Management expects the global AI infrastructure opportunity to be worth $3 trillion to $4 trillion by 2030. The company is positioned to capture a significant share of this opportunity, with its relentless commitment to innovation and broad hardware-software ecosystem.

Nvidia is trading at 39.5 times forward earnings, which seems expensive. However, the premium is justified as Nvidia has made itself indispensable in the current AI economy. With exceptional pricing power, developer and customer lock in, and commitment to innovation, Nvidia can continue to outperform the S&P 500's historical annualized return handily till 2030.

2. Advanced Micro Devices

Advanced Micro Devices (AMD 23.61%) is also rising to prominence in the global AI infrastructure buildout, with growing strength in both CPU and GPU markets. In the second quarter of fiscal 2025 (ending June 28), revenues were up 32% year over year to $7.7 billion. Data Center revenues increased 14% to $3.2 billion, driven by strong demand for EPYC CPUs to power cloud and enterprise AI workloads.

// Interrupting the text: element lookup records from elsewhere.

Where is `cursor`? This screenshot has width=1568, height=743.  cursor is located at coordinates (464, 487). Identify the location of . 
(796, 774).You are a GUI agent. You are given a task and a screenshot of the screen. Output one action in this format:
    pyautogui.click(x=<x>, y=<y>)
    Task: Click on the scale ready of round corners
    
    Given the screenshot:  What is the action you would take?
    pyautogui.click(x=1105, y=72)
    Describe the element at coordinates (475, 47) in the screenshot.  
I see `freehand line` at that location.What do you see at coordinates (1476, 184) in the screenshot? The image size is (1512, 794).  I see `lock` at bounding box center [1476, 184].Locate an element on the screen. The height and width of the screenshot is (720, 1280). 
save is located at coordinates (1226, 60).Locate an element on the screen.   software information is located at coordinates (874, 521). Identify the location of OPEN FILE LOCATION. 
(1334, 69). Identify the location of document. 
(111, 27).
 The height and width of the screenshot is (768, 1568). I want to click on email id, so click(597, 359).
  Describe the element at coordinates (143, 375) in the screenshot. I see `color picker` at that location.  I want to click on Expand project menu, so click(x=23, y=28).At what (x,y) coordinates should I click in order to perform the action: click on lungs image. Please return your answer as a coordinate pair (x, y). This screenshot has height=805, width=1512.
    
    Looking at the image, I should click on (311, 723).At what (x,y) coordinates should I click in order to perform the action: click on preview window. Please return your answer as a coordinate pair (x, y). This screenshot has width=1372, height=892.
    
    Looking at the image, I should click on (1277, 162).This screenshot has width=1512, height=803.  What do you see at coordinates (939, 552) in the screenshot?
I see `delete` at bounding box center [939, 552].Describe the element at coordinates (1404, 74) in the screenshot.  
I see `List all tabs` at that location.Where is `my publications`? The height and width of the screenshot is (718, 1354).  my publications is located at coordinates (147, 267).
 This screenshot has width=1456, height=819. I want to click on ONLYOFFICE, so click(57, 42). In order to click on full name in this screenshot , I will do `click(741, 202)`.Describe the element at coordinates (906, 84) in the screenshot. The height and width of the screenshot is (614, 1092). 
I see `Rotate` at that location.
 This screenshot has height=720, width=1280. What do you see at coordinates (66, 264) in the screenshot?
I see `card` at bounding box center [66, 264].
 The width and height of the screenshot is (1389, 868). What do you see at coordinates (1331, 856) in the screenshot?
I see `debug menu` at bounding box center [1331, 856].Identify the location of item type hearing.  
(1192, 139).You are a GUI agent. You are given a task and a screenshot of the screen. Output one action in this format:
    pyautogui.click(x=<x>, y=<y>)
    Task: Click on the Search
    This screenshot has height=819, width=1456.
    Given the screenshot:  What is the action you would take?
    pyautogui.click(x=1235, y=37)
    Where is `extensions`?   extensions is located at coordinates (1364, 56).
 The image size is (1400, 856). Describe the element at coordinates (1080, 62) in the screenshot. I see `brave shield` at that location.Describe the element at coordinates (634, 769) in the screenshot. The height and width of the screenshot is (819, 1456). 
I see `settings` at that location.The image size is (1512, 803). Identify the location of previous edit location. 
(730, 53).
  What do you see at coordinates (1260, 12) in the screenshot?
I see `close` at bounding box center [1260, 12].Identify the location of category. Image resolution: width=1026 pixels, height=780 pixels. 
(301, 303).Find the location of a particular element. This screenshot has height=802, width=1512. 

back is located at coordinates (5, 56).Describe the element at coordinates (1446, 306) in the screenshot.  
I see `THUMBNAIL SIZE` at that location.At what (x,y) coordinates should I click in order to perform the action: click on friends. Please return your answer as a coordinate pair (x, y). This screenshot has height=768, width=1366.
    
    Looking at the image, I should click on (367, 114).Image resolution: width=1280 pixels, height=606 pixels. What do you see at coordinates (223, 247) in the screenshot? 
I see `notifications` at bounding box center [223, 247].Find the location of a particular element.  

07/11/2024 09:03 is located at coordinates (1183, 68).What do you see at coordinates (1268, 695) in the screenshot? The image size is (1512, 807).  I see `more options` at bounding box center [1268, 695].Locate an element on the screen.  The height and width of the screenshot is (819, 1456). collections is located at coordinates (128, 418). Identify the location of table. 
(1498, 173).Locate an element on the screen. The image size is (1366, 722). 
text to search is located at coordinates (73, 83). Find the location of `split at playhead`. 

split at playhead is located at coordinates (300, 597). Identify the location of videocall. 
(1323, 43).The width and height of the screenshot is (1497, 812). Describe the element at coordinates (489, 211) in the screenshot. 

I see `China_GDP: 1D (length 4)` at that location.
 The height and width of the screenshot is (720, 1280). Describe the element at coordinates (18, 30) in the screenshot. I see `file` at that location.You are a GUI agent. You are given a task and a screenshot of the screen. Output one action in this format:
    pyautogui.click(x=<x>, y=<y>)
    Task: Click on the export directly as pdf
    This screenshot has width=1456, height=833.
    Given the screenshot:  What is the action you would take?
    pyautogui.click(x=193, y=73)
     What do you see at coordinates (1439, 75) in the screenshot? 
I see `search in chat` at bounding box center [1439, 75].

Instinct GPU sales, however, were negatively affected by $800 million due to restrictions placed on exporting advanced processors, including MI308 GPUs, to China. Despite this headwind, the company generated free cash flow of around $1.2 billion in the second quarter.

Demand for general-purpose compute infrastructure is rising with the emergence of new AI use cases, as each GPU task triggers multiple CPU-intensive processes. Hyperscalers such as Alphabet's Google Cloud and Oracle's Oracle Cloud Infrastructure already deployed EPYC CPUs to power over 100 new cloud instances (virtual servers that run applications and workloads without requiring ownership of underlying hardware) in the second quarter. AMD now supports nearly 1,200 EPYC cloud instances worldwide. Enterprise adoption of EPYC CPUs is also accelerating, as original equipment manufacturers such as Hewlett Packard Enterprise, Dell Technologies, Super Micro Computer, and Lenovo Group have launched 28 server systems powered by fifth-generation EPYC "Turin" processors.

AMD is also seeing improved adoption of its MI300 and MI325 Instinct accelerators across Tier 1 customers, including cloud providers and AI companies. Seven of the top 10 AI model builders are now using AMD's Instinct accelerators. The company claims that its recently launched Instinct MI350 accelerators demonstrate matching or higher performance compared to GB200 in critical training and inference workloads, at significantly lower costs. Oracle has already opted for MI355 accelerators in its 27,000-plus node AI cluster. OpenAI also signed a deal with AMD to deploy 6 gigawatts of AMD GPUs over several ChatGPU generations.

These tailwinds highlight growing confidence among enterprises in AMD's GPU offerings. Hence, a better price-performance edge can help AMD carve out a significant share in the growing AI hardware market.

AMD advanced its software ecosystem with the launch of the open-source ROCm 7 stack. ROCm 7 demonstrated 3 times higher performance in training and inference compared to its prior generation. The company is also gearing up for the launch of the MI400 series and the Helios full-stack AI system (powered by MI400) in 2026. This could further advance the company's share in large-scale AI deployments.

AMD currently trades at about 42 times forward earnings, which is expensive. But high-quality companies do not come cheap. Wall Street is paying the premium for the company's solid growth prospects in both CPU and GPU businesses. While the company lags Nvidia, it remains the most crucial alternative in the AI infrastructure market.